Would you retype exactly the lines below, from the one containing "Task: Change language from English" through the end of the entries, both ends included, but not the pictures?
(Available data begins)
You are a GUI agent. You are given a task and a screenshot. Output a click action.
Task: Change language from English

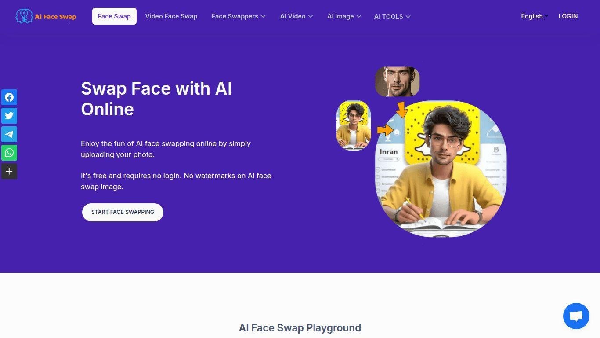click(534, 16)
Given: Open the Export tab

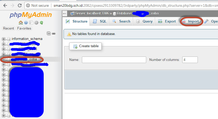Looking at the screenshot, I should pos(167,22).
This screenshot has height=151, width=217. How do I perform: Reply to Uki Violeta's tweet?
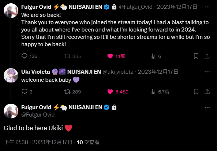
(Available data ends)
#### Your solution
Task: Change language from English

click(534, 16)
Given: Open the Export tab

Looking at the screenshot, I should pos(167,22).
This screenshot has height=151, width=217. How do I perform: Reply to Uki Violeta's tweet?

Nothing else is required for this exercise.